■ TASKS TO CARRY OUT
1. Do these statements agree with the article on the AMA screening initiative? Give yes or no for each, with the deciding words of the article quoted exactly. (a) Reported HIV diagnoses dropped by 17% in 2020 compared with 2019. (b) The AMA developed the toolkit of best practices on its own. (c) Legacy Community Health is located in Houston.
2. Reproduce the passage of the article on the AMA screening initiative between "AMA initiative to" and "a news release.", inclusive.

AMA initiative to increase HIV, STI screenings


A select group of community health centers will follow best practices and quality-improvement strategies outlined by the American Medical Association as part of a nationwide effort to boost the number of visits and routine screenings for HIV, viral hepatitis, latent tuberculosis and sexually transmitted infections.

The initiative is intended to help physicians detect and treat infectious diseases earlier to reduce transmission, while also cutting healthcare spending and addressing social inequities and other barriers to screening, AMA President Dr. Jack Resneck Jr. said in a news release. 

Although reported HIV diagnoses decreased by 17% in 2020 compared with 2019, most experts believe this dip in cases is the result of underreporting and lower rates of HIV testing, according to a report the Centers for Disease Control and Prevention published in JUne. 

“Given that access to preventive services were interrupted by the COVID-19 pandemic, many individuals may not even be aware they have an infection and are at risk of contributing to new infections,” Resneck said. 

The CDC and the AMA developed a toolkit of best practices clinicians can use to scale up screening programs and encourage people from vulnerable populations to get tested.

CCI Health Services in Maryland, Circle the City in Arizona, Esperanza Health Centers in Illinois, Odyssey House Louisiana and two clinics in Mississippi are among those that will provide feedback on the toolkit and test its impact on routine screening before the strategies are implemented on a national level. 

Access to testing has been severely limited by the pandemic, with clinics closing, staff being diverted to focus on COVID-19 care and local organizations putting outreach efforts on hold, said Matthew Hamill, professor of infectious diseases at Johns Hopkins School of Medicine.

“We really need to get back on track in terms of increasing the proportion of undiagnosed people who get to have access to a diagnosis,” Hamill said. “That’s the gateway into the HIV epidemic. Without testing and diagnosis, people don’t know their status and they’re able to transmit the infection to others.”

While many community health centers’ infectious disease screening and treatment efforts have been disrupted during the pandemic, some, such as Legacy Community Health in Houston, took time to change their workflows to improve access to preventive care.

“Even in the initial stages, we always had signs outside saying that walk-ins are welcome, that we were still doing STI screenings, and we had our public health team up and running, fully staffed at most times,” said Dr. Vandana Shrikanth, medical director of specialty services at Legacy Community Health. “We started a new appointment type called Rapid HIV so that once the patient tests positive, they can be seen for treatment within a week.”

■ DATA SHOWN
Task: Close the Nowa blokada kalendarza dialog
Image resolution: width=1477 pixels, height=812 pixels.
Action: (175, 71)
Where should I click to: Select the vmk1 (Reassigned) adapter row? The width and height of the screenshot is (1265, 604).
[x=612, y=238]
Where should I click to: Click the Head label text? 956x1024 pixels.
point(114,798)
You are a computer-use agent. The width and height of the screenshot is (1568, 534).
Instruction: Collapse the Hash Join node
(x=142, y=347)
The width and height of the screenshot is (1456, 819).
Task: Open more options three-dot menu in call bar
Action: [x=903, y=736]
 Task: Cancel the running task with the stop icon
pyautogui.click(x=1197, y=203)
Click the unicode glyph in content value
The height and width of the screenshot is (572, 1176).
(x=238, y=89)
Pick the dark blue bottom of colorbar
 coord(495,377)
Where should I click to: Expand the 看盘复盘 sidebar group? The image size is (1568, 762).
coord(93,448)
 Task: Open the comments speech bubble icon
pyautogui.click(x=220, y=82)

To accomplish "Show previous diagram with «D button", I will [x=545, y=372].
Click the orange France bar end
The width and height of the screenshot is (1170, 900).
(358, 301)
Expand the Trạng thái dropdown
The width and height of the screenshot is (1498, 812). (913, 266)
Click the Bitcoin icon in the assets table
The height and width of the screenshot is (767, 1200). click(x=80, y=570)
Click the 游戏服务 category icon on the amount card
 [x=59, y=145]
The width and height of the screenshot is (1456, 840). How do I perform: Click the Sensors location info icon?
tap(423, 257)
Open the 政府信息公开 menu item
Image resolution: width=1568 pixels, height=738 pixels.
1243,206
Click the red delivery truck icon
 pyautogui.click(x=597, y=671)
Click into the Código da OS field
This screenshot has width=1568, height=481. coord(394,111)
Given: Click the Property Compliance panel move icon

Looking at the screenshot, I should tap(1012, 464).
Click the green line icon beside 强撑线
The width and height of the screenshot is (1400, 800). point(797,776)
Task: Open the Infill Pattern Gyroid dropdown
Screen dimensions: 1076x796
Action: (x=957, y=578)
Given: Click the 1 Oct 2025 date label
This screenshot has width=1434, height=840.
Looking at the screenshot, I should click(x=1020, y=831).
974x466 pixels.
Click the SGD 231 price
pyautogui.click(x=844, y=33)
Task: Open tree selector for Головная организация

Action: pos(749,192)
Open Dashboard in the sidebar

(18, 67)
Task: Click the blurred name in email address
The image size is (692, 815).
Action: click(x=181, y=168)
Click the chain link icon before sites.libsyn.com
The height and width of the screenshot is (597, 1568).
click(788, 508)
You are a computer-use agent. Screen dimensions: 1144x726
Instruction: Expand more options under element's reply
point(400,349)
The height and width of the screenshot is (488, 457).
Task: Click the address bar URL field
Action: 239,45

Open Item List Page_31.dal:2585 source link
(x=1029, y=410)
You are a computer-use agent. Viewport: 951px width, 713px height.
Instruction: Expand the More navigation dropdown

■ SOLUTIONS BY TASK
1.
(a) Yes: "reported HIV diagnoses decreased by 17% in 2020 compared with 2019"
(b) No: "The CDC and the AMA developed a toolkit of best practices"
(c) Yes: "Legacy Community Health in Houston"

2.
AMA initiative to increase HIV, STI screenings


A select group of community health centers will follow best practices and quality-improvement strategies outlined by the American Medical Association as part of a nationwide effort to boost the number of visits and routine screenings for HIV, viral hepatitis, latent tuberculosis and sexually transmitted infections.

The initiative is intended to help physicians detect and treat infectious diseases earlier to reduce transmission, while also cutting healthcare spending and addressing social inequities and other barriers to screening, AMA President Dr. Jack Resneck Jr. said in a news release.